Data supplied
————

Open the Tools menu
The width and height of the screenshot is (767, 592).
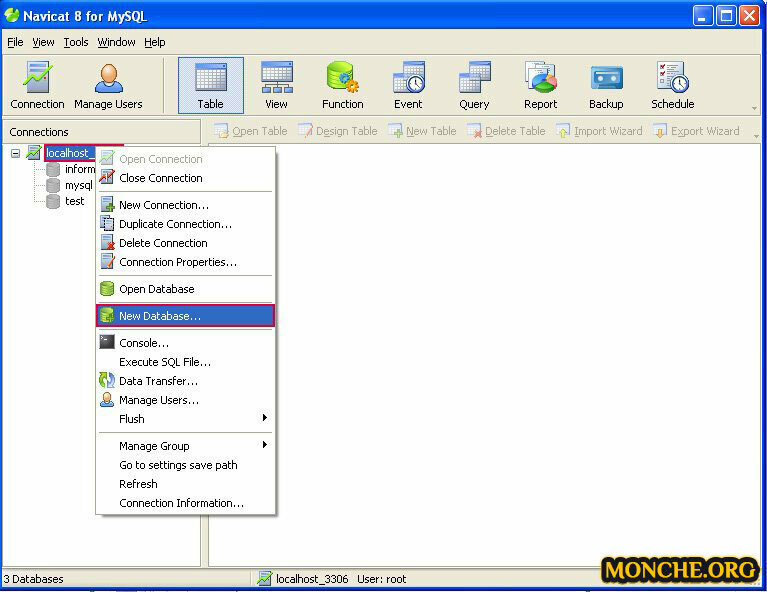76,42
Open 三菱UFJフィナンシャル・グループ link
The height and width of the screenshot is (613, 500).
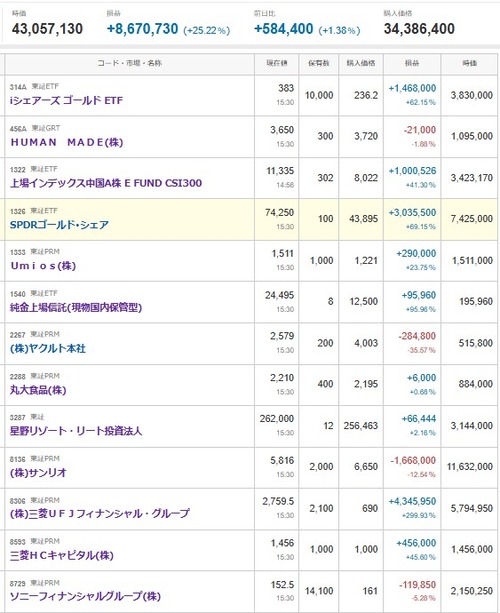point(100,513)
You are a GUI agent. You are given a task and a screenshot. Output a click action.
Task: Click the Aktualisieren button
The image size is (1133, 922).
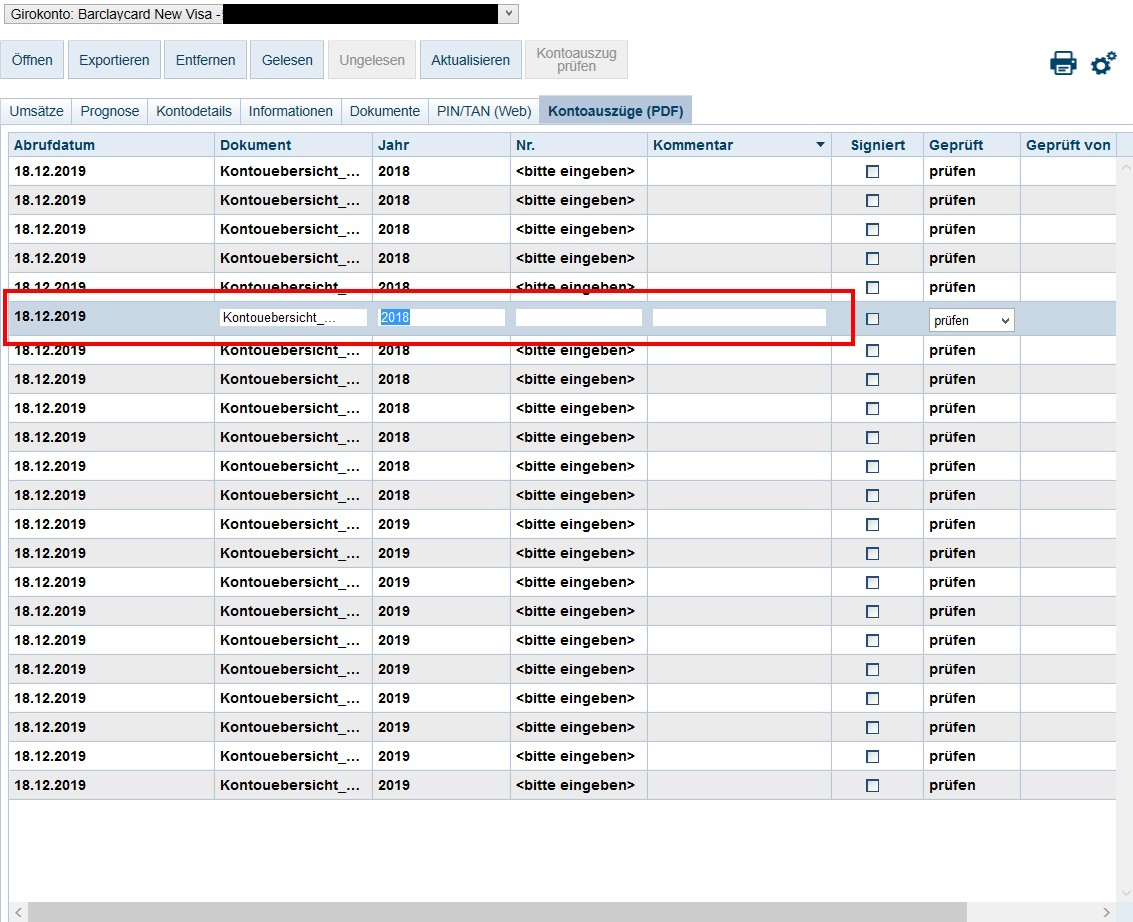click(x=470, y=60)
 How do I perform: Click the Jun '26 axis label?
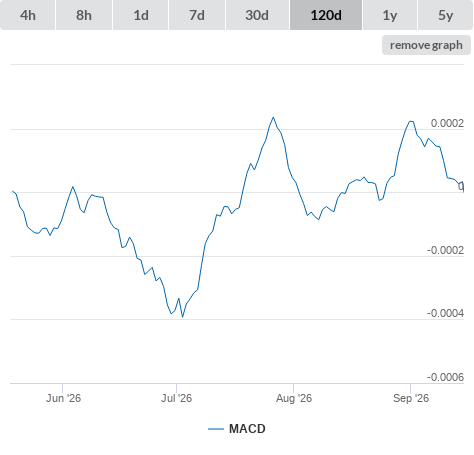point(63,398)
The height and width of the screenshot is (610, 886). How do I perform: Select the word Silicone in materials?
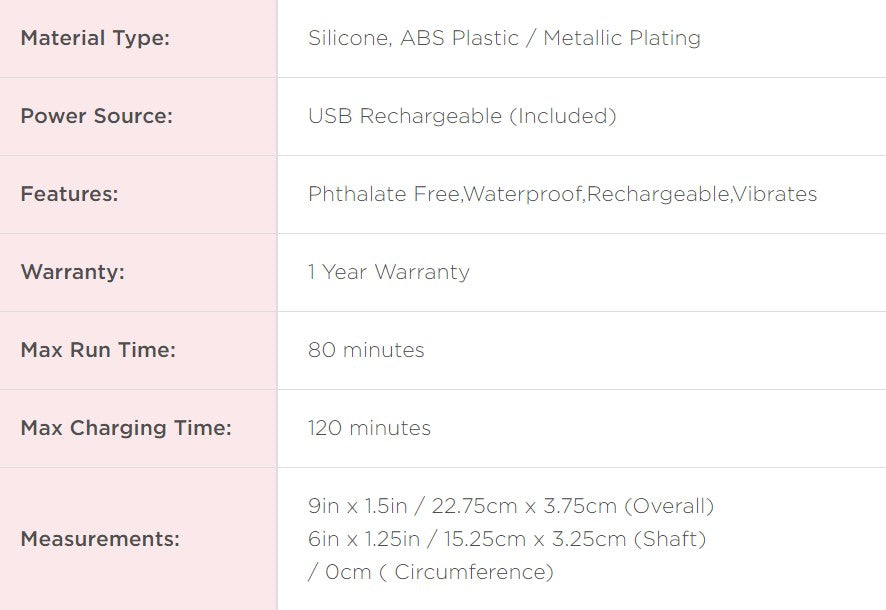(x=347, y=38)
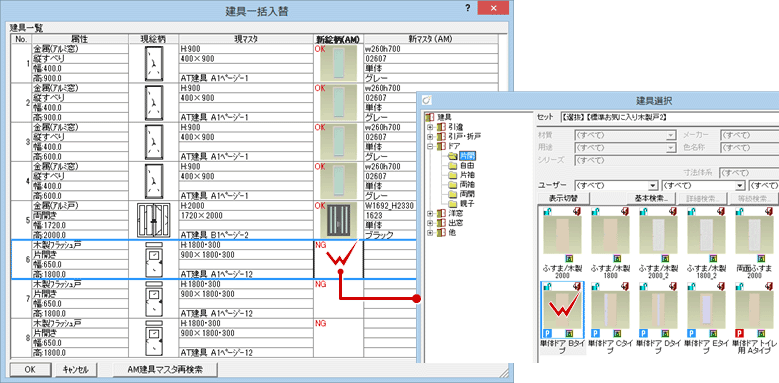Image resolution: width=779 pixels, height=383 pixels.
Task: Click the row 5 両開き door symbol
Action: 153,220
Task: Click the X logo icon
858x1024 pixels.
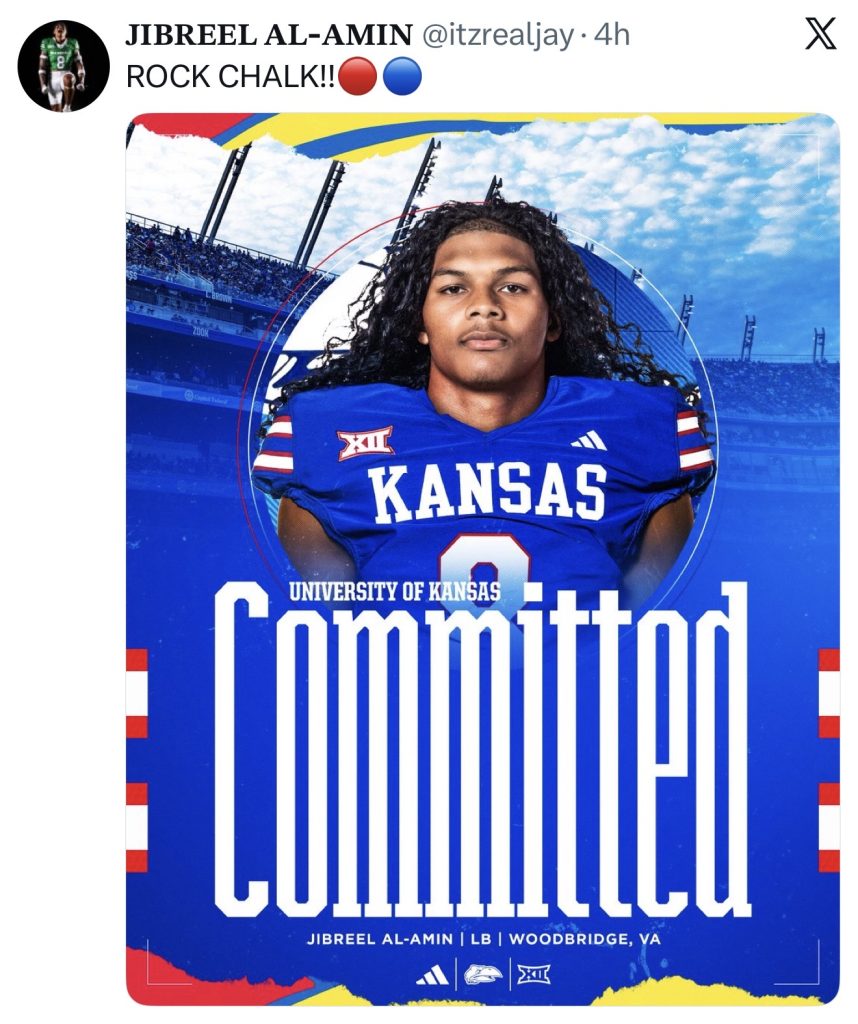Action: click(821, 36)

————

Your goal
Exclude the pictures and transcribe all of the entries exactly.

Answer box
Open the Tools menu
The width and height of the screenshot is (767, 592).
76,42
Open 三菱UFJフィナンシャル・グループ link
The height and width of the screenshot is (613, 500).
point(100,513)
You are a GUI agent. You are given a task and a screenshot. Output a click action.
Task: Click the Aktualisieren button
The image size is (1133, 922).
click(x=470, y=60)
 How do I perform: Click the Jun '26 axis label?
point(63,398)
The height and width of the screenshot is (610, 886). How do I perform: Select the word Silicone in materials?
(x=347, y=38)
Image resolution: width=779 pixels, height=383 pixels.
Task: Click the row 5 両開き door symbol
Action: 153,220
Task: Click the X logo icon
858x1024 pixels.
Action: click(821, 36)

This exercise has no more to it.